Patients in whom ADT treatment was considered inappropriate consisted of men who received no radiotherapy or prostatectomy and were diagnosed with T1 or T2 tumors and low to moderate grade Gleason scores, which together indicate slow disease progression as well as small and low- to moderate-risk tumors. The authors argued that no clinical evidence of ADT efficacy exists in these patients and no reasonable basis for expecting benefits from ADT existed.
Appropriate use of ADT was as an adjuvant therapy for T3 or T4 tumors, where clinical efficacy had been demonstrated and alternative treatments were limited. The discretionary use group consisted of patients in whom ADT appropriateness was less certain, and analysis of trends within this group was more limited.
Of the 54,925 patients diagnosed with prostate cancer between 2003 and 2005, 43.2 percent received ADT within six months of diagnosis. The rate of appropriate use of ADT grew from 40.7 percent in 1994 to a peak of 85.1 percent in 2004. Administration of ADT to the inappropriate use group also increased, from 30.1 percent in 1994 to a peak of 44.9 percent in 2002. However, beginning in 2004 and through 2005 inappropriate use fell nearly 10 percent to 35.5 percent.
The appropriate use group experienced no decline in treatment with ADT between 2003 and 2005, while the discretionary use group experienced a gradual decline in 2004 and a larger drop in 2005, falling from approximately 70 percent usage to 60 percent (rates differed slightly for discretionary use of ADT as a primary versus adjuvant therapy).
The odds of receiving ADT for all patients dropped nearly 20 percent between 2003 and 2005, with an odds ratio of 0.82. "For the inappropriate-use group, there were substantial and significant decreases in the odds of use both in 2004 and in 2005, with a nearly 30 percent decline in 2005, as compared with 2003," Shahinian and colleagues observed.
No significant decrease in the odds of patients receiving appropriate or discretionary ADT occurred.
"We found a substantial decline in the use of ADT in close association with reductions in reimbursement for GnRH agonists [the most common form of ADT] in 2004 and 2005. Notably, reductions were most dramatic for indications that were not compatible with available evidence of efficacy," the authors noted. "These findings are consistent with previous research on the influence of financial incentives on the delivery of health care.

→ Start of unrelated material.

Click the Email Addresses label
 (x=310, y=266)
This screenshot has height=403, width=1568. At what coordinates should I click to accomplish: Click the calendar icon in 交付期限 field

Financial incentives are most likely to have an effect on physicians' behavior in cases in which medical uncertainty exists, as opposed to cases in which care is clearly lifesaving."
Shahinian and colleagues also found that inappropriate use of ADT was more common in black and Hispanic men, areas with high incidences of poverty and in unmarried men. Married men and areas with higher education rates and lower poverty rates were more likely to receive appropriate ADT.
While acknowledging that ADT administration to prostate cancer patients may simply have changed during the study period, the authors said controlling for this by including any ADT within a 6 month period should obviate such an effect. Shahinian and co-authors did say that the association between falling ADT and Medicare cuts may be confounded with a 2005 study that correlated bone fractures with ADT administration.
"Our findings suggest that reductions in reimbursement may influence the delivery of care in a potentially beneficial way, with even the modest changes in 2004 associated with a substantial decrease in the use of inappropriate therapy. The corollary is that reimbursement policies should be carefully considered to avoid providing incentives for care for which no clear benefit has been established."
The authors concluded by saying that "[t]he extreme profitability of the use of GnRH agonists during the 1990s probably contributed to the rapid growth in the use of ADT for indications that were not evidence based."